## START Raw data

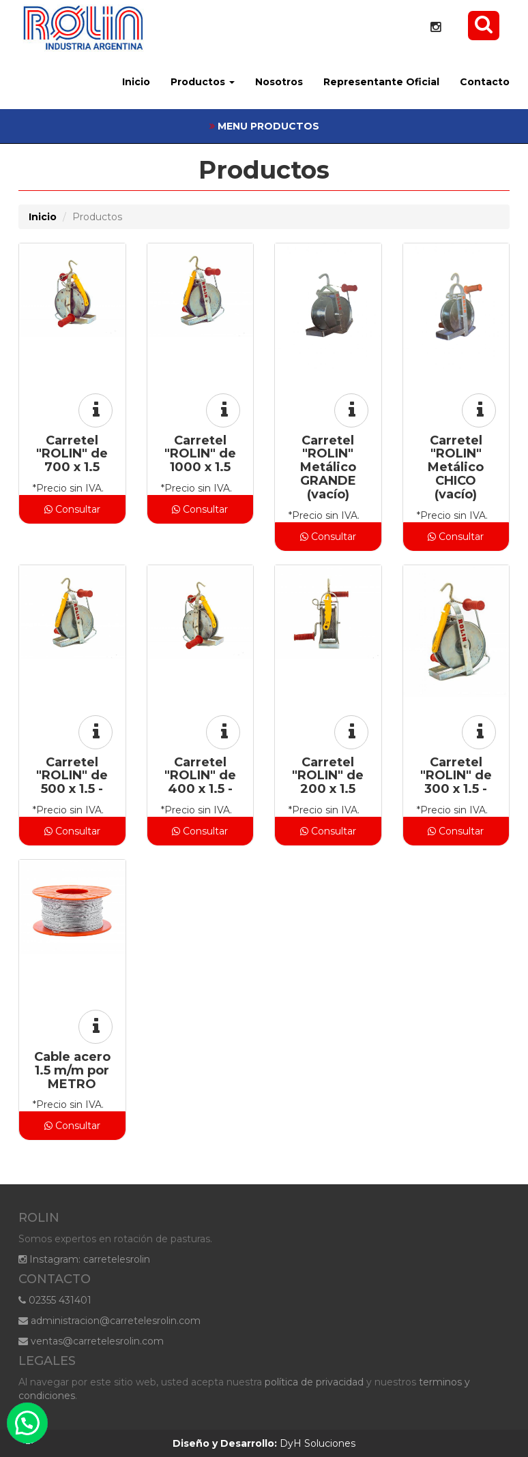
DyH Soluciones (264, 1443)
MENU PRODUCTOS (264, 126)
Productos (203, 82)
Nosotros (279, 82)
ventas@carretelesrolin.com (91, 1341)
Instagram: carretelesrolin (84, 1259)
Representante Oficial (381, 82)
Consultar (72, 509)
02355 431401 (54, 1300)
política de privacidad (314, 1382)
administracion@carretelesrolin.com (109, 1321)
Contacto (485, 82)
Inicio (136, 82)
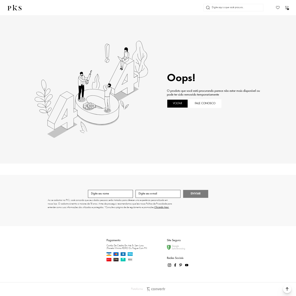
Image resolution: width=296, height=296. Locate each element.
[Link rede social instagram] (170, 265)
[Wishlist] (278, 7)
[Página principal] (18, 7)
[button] (287, 289)
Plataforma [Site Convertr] (148, 289)
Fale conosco (205, 103)
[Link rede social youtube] (187, 265)
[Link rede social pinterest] (181, 265)
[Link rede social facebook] (175, 265)
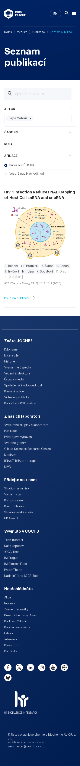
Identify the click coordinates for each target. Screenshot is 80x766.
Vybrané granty (15, 443)
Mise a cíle (11, 355)
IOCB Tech (11, 552)
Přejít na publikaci (23, 298)
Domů (8, 32)
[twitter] (19, 667)
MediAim (10, 455)
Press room (12, 645)
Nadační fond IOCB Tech (21, 575)
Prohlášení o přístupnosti (26, 742)
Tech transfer (13, 540)
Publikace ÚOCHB (19, 165)
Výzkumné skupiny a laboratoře (26, 425)
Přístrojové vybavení (18, 437)
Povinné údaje (14, 391)
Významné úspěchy (18, 367)
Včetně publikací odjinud (24, 173)
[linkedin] (30, 667)
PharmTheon (13, 570)
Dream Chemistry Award (21, 615)
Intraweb (10, 639)
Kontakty (10, 651)
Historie (9, 361)
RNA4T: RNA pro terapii (20, 461)
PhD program (13, 500)
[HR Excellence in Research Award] (20, 699)
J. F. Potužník (29, 266)
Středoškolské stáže (18, 512)
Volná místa (12, 494)
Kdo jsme (10, 349)
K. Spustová (45, 271)
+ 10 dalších (13, 276)
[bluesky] (8, 677)
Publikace (38, 32)
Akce (7, 597)
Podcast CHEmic (16, 621)
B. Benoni (11, 266)
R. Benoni (63, 266)
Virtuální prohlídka (16, 397)
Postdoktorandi (15, 506)
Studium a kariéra (16, 488)
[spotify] (64, 667)
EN (55, 14)
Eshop (8, 633)
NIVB (7, 466)
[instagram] (41, 667)
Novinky (9, 603)
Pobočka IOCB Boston (20, 403)
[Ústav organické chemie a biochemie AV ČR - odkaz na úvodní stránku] (15, 13)
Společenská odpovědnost (23, 385)
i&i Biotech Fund (15, 564)
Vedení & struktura (17, 373)
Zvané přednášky (16, 609)
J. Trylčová (12, 271)
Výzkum (22, 32)
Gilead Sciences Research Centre (27, 449)
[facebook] (8, 667)
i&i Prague (11, 558)
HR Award (11, 518)
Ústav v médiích (15, 379)
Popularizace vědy (17, 627)
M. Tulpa (28, 271)
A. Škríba (47, 266)
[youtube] (53, 667)
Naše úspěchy (14, 546)
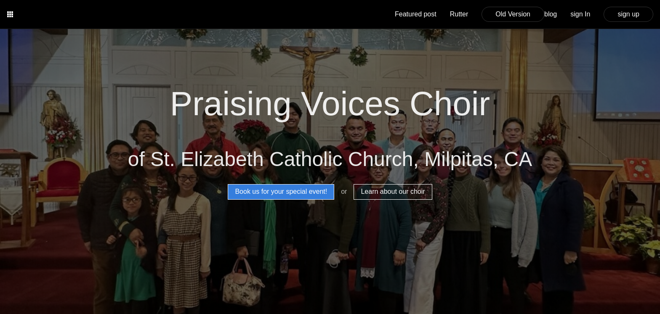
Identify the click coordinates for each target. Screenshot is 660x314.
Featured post (415, 14)
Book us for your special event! (281, 191)
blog (550, 14)
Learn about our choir (393, 191)
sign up (628, 14)
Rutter (459, 14)
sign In (580, 14)
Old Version (512, 14)
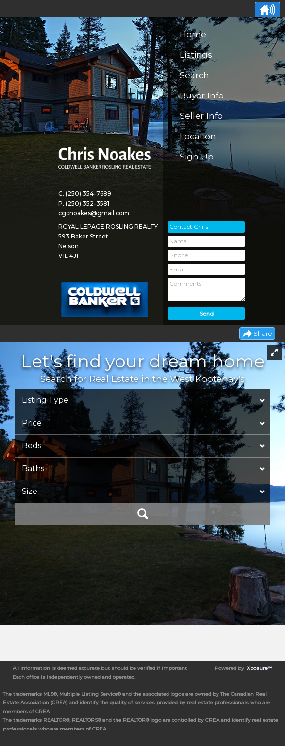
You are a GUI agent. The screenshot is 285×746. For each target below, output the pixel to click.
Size (29, 491)
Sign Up (197, 156)
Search (194, 75)
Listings (196, 54)
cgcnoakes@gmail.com (93, 213)
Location (198, 136)
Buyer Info (202, 95)
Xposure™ (259, 668)
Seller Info (201, 116)
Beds (31, 445)
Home (193, 34)
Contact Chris (188, 226)
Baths (33, 468)
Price (32, 423)
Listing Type (45, 400)
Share (262, 333)
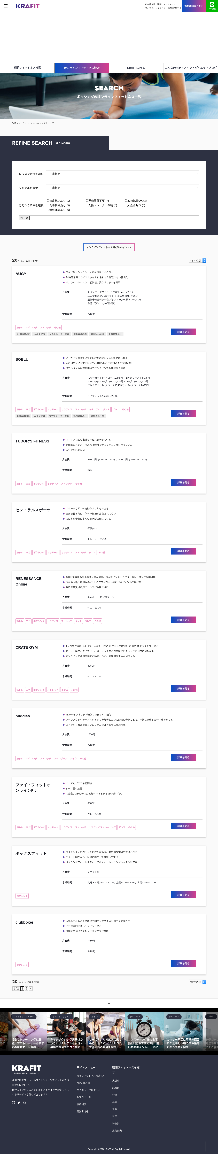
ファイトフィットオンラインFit (33, 788)
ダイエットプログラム (88, 1090)
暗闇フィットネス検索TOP (91, 1075)
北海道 (115, 1087)
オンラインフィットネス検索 (81, 67)
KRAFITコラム (136, 67)
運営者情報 (83, 1111)
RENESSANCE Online (28, 581)
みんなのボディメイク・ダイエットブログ (191, 67)
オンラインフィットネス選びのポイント (109, 247)
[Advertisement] (109, 37)
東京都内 (117, 1130)
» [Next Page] (31, 988)
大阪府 (115, 1080)
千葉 (114, 1109)
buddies (22, 716)
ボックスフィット (31, 853)
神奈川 (115, 1123)
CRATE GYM (26, 647)
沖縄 (114, 1095)
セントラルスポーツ (33, 510)
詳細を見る (183, 332)
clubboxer (24, 922)
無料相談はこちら (194, 6)
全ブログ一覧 (84, 1097)
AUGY (20, 274)
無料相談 (81, 1104)
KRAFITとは (83, 1082)
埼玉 (114, 1116)
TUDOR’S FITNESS (32, 441)
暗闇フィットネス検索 (27, 67)
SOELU (21, 359)
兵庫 (114, 1102)
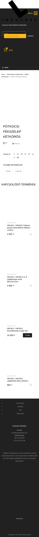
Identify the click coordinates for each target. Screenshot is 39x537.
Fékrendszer (5, 76)
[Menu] (32, 13)
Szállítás (20, 406)
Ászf (20, 410)
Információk (20, 403)
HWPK (27, 74)
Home (3, 74)
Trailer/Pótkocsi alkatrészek (15, 74)
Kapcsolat (20, 413)
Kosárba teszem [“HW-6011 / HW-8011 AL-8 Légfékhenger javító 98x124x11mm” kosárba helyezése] (31, 285)
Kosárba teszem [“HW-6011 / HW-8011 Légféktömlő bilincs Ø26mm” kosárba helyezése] (31, 385)
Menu (5, 67)
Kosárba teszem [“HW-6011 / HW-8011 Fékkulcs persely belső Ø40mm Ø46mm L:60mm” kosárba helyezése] (31, 234)
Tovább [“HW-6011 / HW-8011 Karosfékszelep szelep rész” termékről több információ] (27, 335)
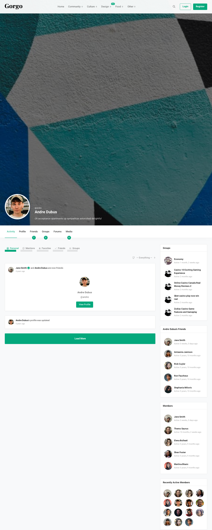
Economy (178, 259)
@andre (84, 297)
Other (130, 6)
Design (107, 5)
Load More (80, 338)
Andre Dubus (41, 268)
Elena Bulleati (181, 440)
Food (118, 6)
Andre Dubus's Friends (174, 329)
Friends (34, 234)
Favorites (46, 248)
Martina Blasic (181, 464)
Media (69, 234)
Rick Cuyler (179, 364)
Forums (58, 231)
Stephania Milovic (183, 387)
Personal (14, 248)
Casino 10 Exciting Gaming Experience (187, 271)
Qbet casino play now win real (186, 297)
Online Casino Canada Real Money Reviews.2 (187, 284)
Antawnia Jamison (183, 352)
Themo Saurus (181, 428)
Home (61, 6)
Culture (91, 6)
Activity (11, 231)
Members (168, 406)
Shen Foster (180, 452)
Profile (22, 231)
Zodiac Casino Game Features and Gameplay (185, 310)
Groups (45, 234)
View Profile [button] (84, 304)
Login (185, 6)
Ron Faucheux (181, 375)
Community (74, 6)
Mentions (30, 248)
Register (200, 6)
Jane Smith (21, 268)
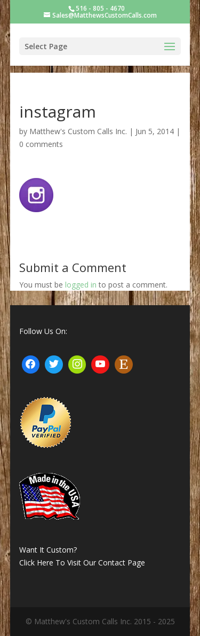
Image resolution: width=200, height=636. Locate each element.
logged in (81, 285)
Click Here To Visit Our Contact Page (82, 562)
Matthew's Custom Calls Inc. (78, 131)
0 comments (41, 144)
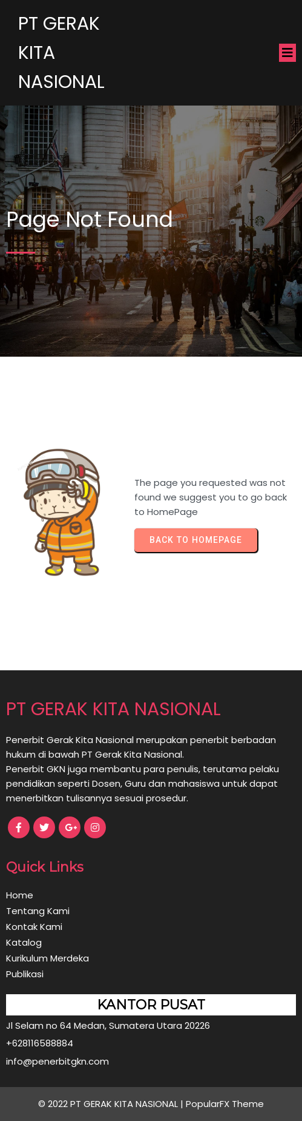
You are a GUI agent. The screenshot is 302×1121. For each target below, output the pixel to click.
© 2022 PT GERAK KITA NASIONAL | (112, 1103)
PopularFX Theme (225, 1103)
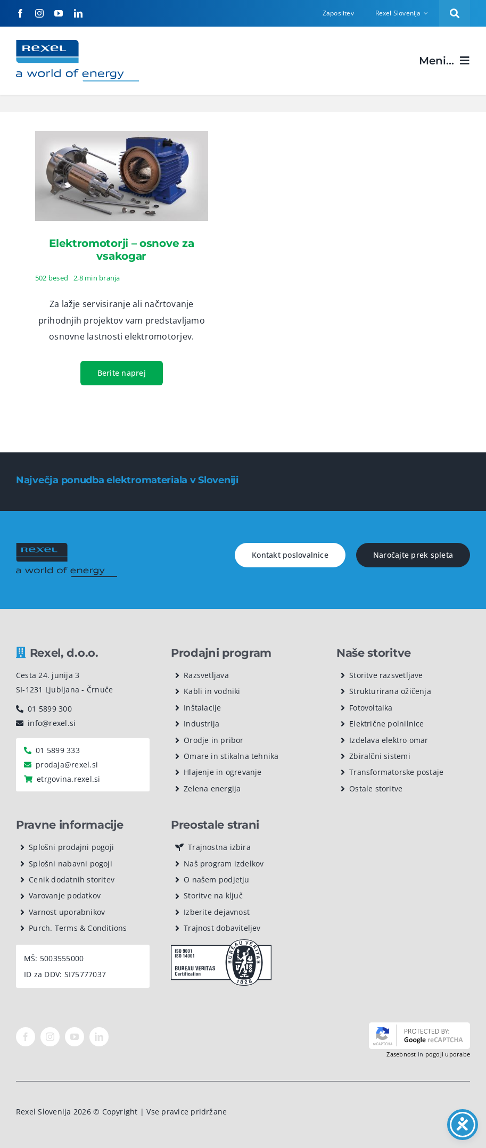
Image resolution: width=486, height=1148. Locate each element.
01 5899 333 (58, 750)
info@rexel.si (52, 723)
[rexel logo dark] (66, 547)
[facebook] (20, 13)
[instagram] (39, 13)
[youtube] (58, 13)
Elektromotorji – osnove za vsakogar (121, 249)
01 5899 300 (50, 709)
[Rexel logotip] (77, 44)
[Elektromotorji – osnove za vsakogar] (121, 139)
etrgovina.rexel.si (68, 779)
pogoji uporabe (447, 1054)
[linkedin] (78, 13)
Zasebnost (401, 1054)
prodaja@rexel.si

## END Raw data

What you should do: Please copy every saved entry above without changing a character, and leave the pictures out.

Answer in full:
DyH Soluciones (264, 1443)
MENU PRODUCTOS (264, 126)
Productos (203, 82)
Nosotros (279, 82)
ventas@carretelesrolin.com (91, 1341)
Instagram: carretelesrolin (84, 1259)
Representante Oficial (381, 82)
Consultar (72, 509)
02355 431401 (54, 1300)
política de privacidad (314, 1382)
administracion@carretelesrolin.com (109, 1321)
Contacto (485, 82)
Inicio (136, 82)
Image resolution: width=296, height=296. Locate each element.
[Link rede social instagram] (170, 265)
[Wishlist] (278, 7)
[Página principal] (18, 7)
[button] (287, 289)
Plataforma [Site Convertr] (148, 289)
Fale conosco (205, 103)
[Link rede social youtube] (187, 265)
[Link rede social pinterest] (181, 265)
[Link rede social facebook] (175, 265)
Identify the click coordinates for each target. Screenshot is 80x766.
Vybrané granty (15, 443)
Mise a cíle (11, 355)
IOCB Tech (11, 552)
Přejít na publikaci (23, 298)
Domů (8, 32)
[twitter] (19, 667)
MediAim (10, 455)
Press room (12, 645)
Nadační fond IOCB Tech (21, 575)
Prohlášení o přístupnosti (26, 742)
Tech transfer (13, 540)
Publikace ÚOCHB (19, 165)
Výzkumné skupiny a laboratoře (26, 425)
Přístrojové vybavení (18, 437)
Povinné údaje (14, 391)
Významné úspěchy (18, 367)
Včetně publikací odjinud (24, 173)
[linkedin] (30, 667)
PharmTheon (13, 570)
Dream Chemistry Award (21, 615)
Intraweb (10, 639)
Kontakty (10, 651)
Historie (9, 361)
RNA4T: RNA pro terapii (20, 461)
PhD program (13, 500)
[HR Excellence in Research Award] (20, 699)
J. F. Potužník (29, 266)
Středoškolské stáže (18, 512)
Volná místa (12, 494)
Kdo jsme (10, 349)
K. Spustová (45, 271)
+ 10 dalších (13, 276)
[bluesky] (8, 677)
Publikace (38, 32)
Akce (7, 597)
Podcast CHEmic (16, 621)
B. Benoni (11, 266)
R. Benoni (63, 266)
Virtuální prohlídka (16, 397)
Postdoktorandi (15, 506)
Studium a kariéra (16, 488)
[spotify] (64, 667)
EN (55, 14)
Eshop (8, 633)
NIVB (7, 466)
[instagram] (41, 667)
Novinky (9, 603)
Pobočka IOCB Boston (20, 403)
[Ústav organické chemie a biochemie AV ČR - odkaz na úvodní stránku] (15, 13)
Společenská odpovědnost (23, 385)
i&i Biotech Fund (15, 564)
Vedení & struktura (17, 373)
Zvané přednášky (16, 609)
J. Trylčová (12, 271)
Výzkum (22, 32)
Gilead Sciences Research Centre (27, 449)
[facebook] (8, 667)
i&i Prague (11, 558)
HR Award (11, 518)
Ústav v médiích (15, 379)
Popularizace vědy (17, 627)
M. Tulpa (28, 271)
A. Škríba (47, 266)
[youtube] (53, 667)
Naše úspěchy (14, 546)
Identify the click coordinates for each target. Screenshot is 660x314.
Featured post (415, 14)
Book us for your special event! (281, 191)
blog (550, 14)
Learn about our choir (393, 191)
sign up (628, 14)
Rutter (459, 14)
sign In (580, 14)
Old Version (512, 14)
You are a GUI agent. The screenshot is 285×746. For each target below, output the pixel to click.
Size (29, 491)
Sign Up (197, 156)
Search (194, 75)
Listings (196, 54)
cgcnoakes@gmail.com (93, 213)
Location (198, 136)
Buyer Info (202, 95)
Xposure™ (259, 668)
Seller Info (201, 116)
Beds (31, 445)
Home (193, 34)
Contact Chris (188, 226)
Baths (33, 468)
Price (32, 423)
Listing Type (45, 400)
Share (262, 333)
ファイトフィットオンラインFit (33, 788)
ダイエットプログラム (88, 1090)
暗闇フィットネス検索TOP (91, 1075)
北海道 (115, 1087)
オンラインフィットネス検索 (81, 67)
KRAFITコラム (136, 67)
運営者情報 (83, 1111)
RENESSANCE Online (28, 581)
みんなのボディメイク・ダイエットブログ (191, 67)
オンラインフィットネス選びのポイント (109, 247)
[Advertisement] (109, 37)
東京都内 (117, 1130)
» [Next Page] (31, 988)
大阪府 (115, 1080)
千葉 (114, 1109)
buddies (22, 716)
ボックスフィット (31, 853)
神奈川 (115, 1123)
CRATE GYM (26, 647)
沖縄 (114, 1095)
セントラルスポーツ (33, 510)
詳細を見る (183, 332)
clubboxer (24, 922)
無料相談はこちら (194, 6)
全ブログ一覧 (84, 1097)
AUGY (20, 274)
無料相談 (81, 1104)
KRAFITとは (83, 1082)
埼玉 (114, 1116)
TUDOR’S FITNESS (32, 441)
暗闇フィットネス検索 (27, 67)
SOELU (21, 359)
兵庫 (114, 1102)
Identify the click coordinates for each target. Screenshot is 39x537.
Fékrendszer (5, 76)
[Menu] (32, 13)
Szállítás (20, 406)
Ászf (20, 410)
Információk (20, 403)
HWPK (27, 74)
Home (3, 74)
Trailer/Pótkocsi alkatrészek (15, 74)
Kapcsolat (20, 413)
Kosárba teszem [“HW-6011 / HW-8011 AL-8 Légfékhenger javító 98x124x11mm” kosárba helyezése] (31, 285)
Kosárba teszem [“HW-6011 / HW-8011 Légféktömlő bilincs Ø26mm” kosárba helyezése] (31, 385)
Menu (5, 67)
Kosárba teszem [“HW-6011 / HW-8011 Fékkulcs persely belső Ø40mm Ø46mm L:60mm” kosárba helyezése] (31, 234)
Tovább [“HW-6011 / HW-8011 Karosfékszelep szelep rész” termékről több információ] (27, 335)
Economy (178, 259)
@andre (84, 297)
Other (130, 6)
Design (107, 5)
Load More (80, 338)
Andre Dubus (41, 268)
Elena Bulleati (181, 440)
Food (118, 6)
Andre Dubus's Friends (174, 329)
Friends (34, 234)
Favorites (46, 248)
Martina Blasic (181, 464)
Media (69, 234)
Rick Cuyler (179, 364)
Forums (58, 231)
Stephania Milovic (183, 387)
Personal (14, 248)
Casino 10 Exciting Gaming Experience (187, 271)
Qbet casino play now win real (186, 297)
Online Casino Canada Real Money Reviews.2 (187, 284)
Antawnia Jamison (183, 352)
Themo Saurus (181, 428)
Home (61, 6)
Culture (91, 6)
Activity (11, 231)
Members (168, 406)
Shen Foster (180, 452)
Profile (22, 231)
Zodiac Casino Game Features and Gameplay (185, 310)
Groups (45, 234)
View Profile [button] (84, 304)
Login (185, 6)
Ron Faucheux (181, 375)
Community (74, 6)
Mentions (30, 248)
Register (200, 6)
Jane Smith (21, 268)
Image resolution: width=200, height=636. Locate each element.
logged in (81, 285)
Click Here To Visit Our Contact Page (82, 562)
Matthew's Custom Calls Inc. (78, 131)
0 comments (41, 144)
You are a GUI agent. The screenshot is 302×1121. For each target below, output the pixel to click.
© 2022 PT GERAK KITA NASIONAL | (112, 1103)
PopularFX Theme (225, 1103)
Image resolution: width=486, height=1148. Locate each element.
01 5899 333 (58, 750)
info@rexel.si (52, 723)
[rexel logo dark] (66, 547)
[facebook] (20, 13)
[instagram] (39, 13)
[youtube] (58, 13)
Elektromotorji – osnove za vsakogar (121, 249)
01 5899 300 (50, 709)
[Rexel logotip] (77, 44)
[Elektromotorji – osnove za vsakogar] (121, 139)
etrgovina.rexel.si (68, 779)
pogoji uporabe (447, 1054)
[linkedin] (78, 13)
Zasebnost (401, 1054)
prodaja@rexel.si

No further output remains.